Try it — Provide an exact repetition of every entry, with no word altered.

Source data:
▼

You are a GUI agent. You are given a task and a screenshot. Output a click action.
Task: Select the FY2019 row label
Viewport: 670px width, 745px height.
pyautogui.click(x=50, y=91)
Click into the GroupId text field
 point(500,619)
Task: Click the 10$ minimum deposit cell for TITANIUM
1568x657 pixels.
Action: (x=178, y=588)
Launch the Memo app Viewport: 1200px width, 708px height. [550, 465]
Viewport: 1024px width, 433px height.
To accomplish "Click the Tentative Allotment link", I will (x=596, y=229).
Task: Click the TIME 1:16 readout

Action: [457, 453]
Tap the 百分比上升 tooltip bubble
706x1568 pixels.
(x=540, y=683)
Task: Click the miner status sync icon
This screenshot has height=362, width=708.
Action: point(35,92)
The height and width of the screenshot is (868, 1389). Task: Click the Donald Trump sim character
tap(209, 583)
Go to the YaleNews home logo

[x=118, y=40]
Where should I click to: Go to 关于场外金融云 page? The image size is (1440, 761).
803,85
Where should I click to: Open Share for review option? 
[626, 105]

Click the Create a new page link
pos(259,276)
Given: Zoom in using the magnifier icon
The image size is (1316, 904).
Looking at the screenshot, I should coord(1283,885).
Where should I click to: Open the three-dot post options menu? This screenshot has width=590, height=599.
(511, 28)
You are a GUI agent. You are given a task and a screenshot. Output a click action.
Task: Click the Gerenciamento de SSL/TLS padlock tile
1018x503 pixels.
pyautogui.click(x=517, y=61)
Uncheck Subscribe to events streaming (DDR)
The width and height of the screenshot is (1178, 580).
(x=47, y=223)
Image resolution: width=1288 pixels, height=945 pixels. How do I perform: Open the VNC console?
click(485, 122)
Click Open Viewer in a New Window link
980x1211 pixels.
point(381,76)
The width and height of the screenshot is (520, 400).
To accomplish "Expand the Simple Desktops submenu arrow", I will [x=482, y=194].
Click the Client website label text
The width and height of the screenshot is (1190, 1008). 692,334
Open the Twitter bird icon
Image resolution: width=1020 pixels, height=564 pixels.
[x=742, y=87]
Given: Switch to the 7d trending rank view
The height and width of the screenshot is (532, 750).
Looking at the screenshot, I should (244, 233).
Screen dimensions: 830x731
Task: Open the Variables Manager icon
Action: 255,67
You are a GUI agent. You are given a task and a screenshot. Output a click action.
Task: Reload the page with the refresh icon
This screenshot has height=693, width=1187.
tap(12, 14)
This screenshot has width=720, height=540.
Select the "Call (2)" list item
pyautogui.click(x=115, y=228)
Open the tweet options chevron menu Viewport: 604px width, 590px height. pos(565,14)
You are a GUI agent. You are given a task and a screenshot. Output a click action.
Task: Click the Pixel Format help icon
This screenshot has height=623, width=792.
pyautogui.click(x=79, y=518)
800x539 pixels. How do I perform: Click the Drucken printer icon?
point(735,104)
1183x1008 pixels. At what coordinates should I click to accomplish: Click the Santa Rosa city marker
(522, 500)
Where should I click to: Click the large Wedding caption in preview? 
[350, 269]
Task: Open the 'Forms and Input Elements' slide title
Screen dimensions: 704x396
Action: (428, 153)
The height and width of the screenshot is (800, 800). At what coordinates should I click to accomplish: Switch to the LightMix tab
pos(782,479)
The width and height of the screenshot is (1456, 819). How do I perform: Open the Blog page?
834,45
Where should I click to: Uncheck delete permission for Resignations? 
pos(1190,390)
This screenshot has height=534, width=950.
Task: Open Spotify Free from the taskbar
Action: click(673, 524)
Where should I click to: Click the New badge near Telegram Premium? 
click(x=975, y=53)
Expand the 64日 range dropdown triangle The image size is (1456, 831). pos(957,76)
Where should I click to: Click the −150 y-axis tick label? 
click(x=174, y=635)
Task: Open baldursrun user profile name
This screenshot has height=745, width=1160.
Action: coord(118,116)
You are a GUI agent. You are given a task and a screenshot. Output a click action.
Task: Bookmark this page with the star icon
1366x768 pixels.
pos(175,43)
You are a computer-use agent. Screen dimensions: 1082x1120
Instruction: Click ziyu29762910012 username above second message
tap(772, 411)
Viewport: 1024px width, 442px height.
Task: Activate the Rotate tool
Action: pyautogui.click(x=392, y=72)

▲

Solution to the exercise —
You are a GUI agent. You are given a task and a screenshot. Output a click action.
Task: Select the FY2019 row label
Viewport: 670px width, 745px height.
pyautogui.click(x=50, y=91)
Click into the GroupId text field
 point(500,619)
Task: Click the 10$ minimum deposit cell for TITANIUM
1568x657 pixels.
Action: (x=178, y=588)
Launch the Memo app Viewport: 1200px width, 708px height. [550, 465]
Viewport: 1024px width, 433px height.
To accomplish "Click the Tentative Allotment link", I will (x=596, y=229).
Task: Click the TIME 1:16 readout

Action: [457, 453]
Tap the 百分比上升 tooltip bubble
706x1568 pixels.
(x=540, y=683)
Task: Click the miner status sync icon
This screenshot has height=362, width=708.
Action: point(35,92)
The height and width of the screenshot is (868, 1389). Task: Click the Donald Trump sim character
tap(209, 583)
Go to the YaleNews home logo

[x=118, y=40]
Where should I click to: Go to 关于场外金融云 page? The image size is (1440, 761).
803,85
Where should I click to: Open Share for review option? 
[626, 105]

Click the Create a new page link
pos(259,276)
Given: Zoom in using the magnifier icon
The image size is (1316, 904).
Looking at the screenshot, I should coord(1283,885).
Where should I click to: Open the three-dot post options menu? This screenshot has width=590, height=599.
(511, 28)
You are a GUI agent. You are given a task and a screenshot. Output a click action.
Task: Click the Gerenciamento de SSL/TLS padlock tile
1018x503 pixels.
pyautogui.click(x=517, y=61)
Uncheck Subscribe to events streaming (DDR)
The width and height of the screenshot is (1178, 580).
(x=47, y=223)
Image resolution: width=1288 pixels, height=945 pixels. How do I perform: Open the VNC console?
click(485, 122)
Click Open Viewer in a New Window link
980x1211 pixels.
point(381,76)
The width and height of the screenshot is (520, 400).
To accomplish "Expand the Simple Desktops submenu arrow", I will [x=482, y=194].
Click the Client website label text
The width and height of the screenshot is (1190, 1008). 692,334
Open the Twitter bird icon
Image resolution: width=1020 pixels, height=564 pixels.
[x=742, y=87]
Given: Switch to the 7d trending rank view
The height and width of the screenshot is (532, 750).
Looking at the screenshot, I should (244, 233).
Screen dimensions: 830x731
Task: Open the Variables Manager icon
Action: 255,67
You are a GUI agent. You are given a task and a screenshot. Output a click action.
Task: Reload the page with the refresh icon
This screenshot has height=693, width=1187.
tap(12, 14)
This screenshot has width=720, height=540.
Select the "Call (2)" list item
pyautogui.click(x=115, y=228)
Open the tweet options chevron menu Viewport: 604px width, 590px height. pos(565,14)
You are a GUI agent. You are given a task and a screenshot. Output a click action.
Task: Click the Pixel Format help icon
This screenshot has height=623, width=792.
pyautogui.click(x=79, y=518)
800x539 pixels. How do I perform: Click the Drucken printer icon?
point(735,104)
1183x1008 pixels. At what coordinates should I click to accomplish: Click the Santa Rosa city marker
(522, 500)
Where should I click to: Click the large Wedding caption in preview? 
[350, 269]
Task: Open the 'Forms and Input Elements' slide title
Screen dimensions: 704x396
Action: (428, 153)
The height and width of the screenshot is (800, 800). At what coordinates should I click to accomplish: Switch to the LightMix tab
pos(782,479)
The width and height of the screenshot is (1456, 819). How do I perform: Open the Blog page?
834,45
Where should I click to: Uncheck delete permission for Resignations? 
pos(1190,390)
This screenshot has height=534, width=950.
Task: Open Spotify Free from the taskbar
Action: click(673, 524)
Where should I click to: Click the New badge near Telegram Premium? 
click(x=975, y=53)
Expand the 64日 range dropdown triangle The image size is (1456, 831). pos(957,76)
Where should I click to: Click the −150 y-axis tick label? 
click(x=174, y=635)
Task: Open baldursrun user profile name
This screenshot has height=745, width=1160.
Action: coord(118,116)
You are a GUI agent. You are given a task and a screenshot. Output a click action.
Task: Bookmark this page with the star icon
1366x768 pixels.
pos(175,43)
You are a computer-use agent. Screen dimensions: 1082x1120
Instruction: Click ziyu29762910012 username above second message
tap(772, 411)
Viewport: 1024px width, 442px height.
Task: Activate the Rotate tool
Action: pyautogui.click(x=392, y=72)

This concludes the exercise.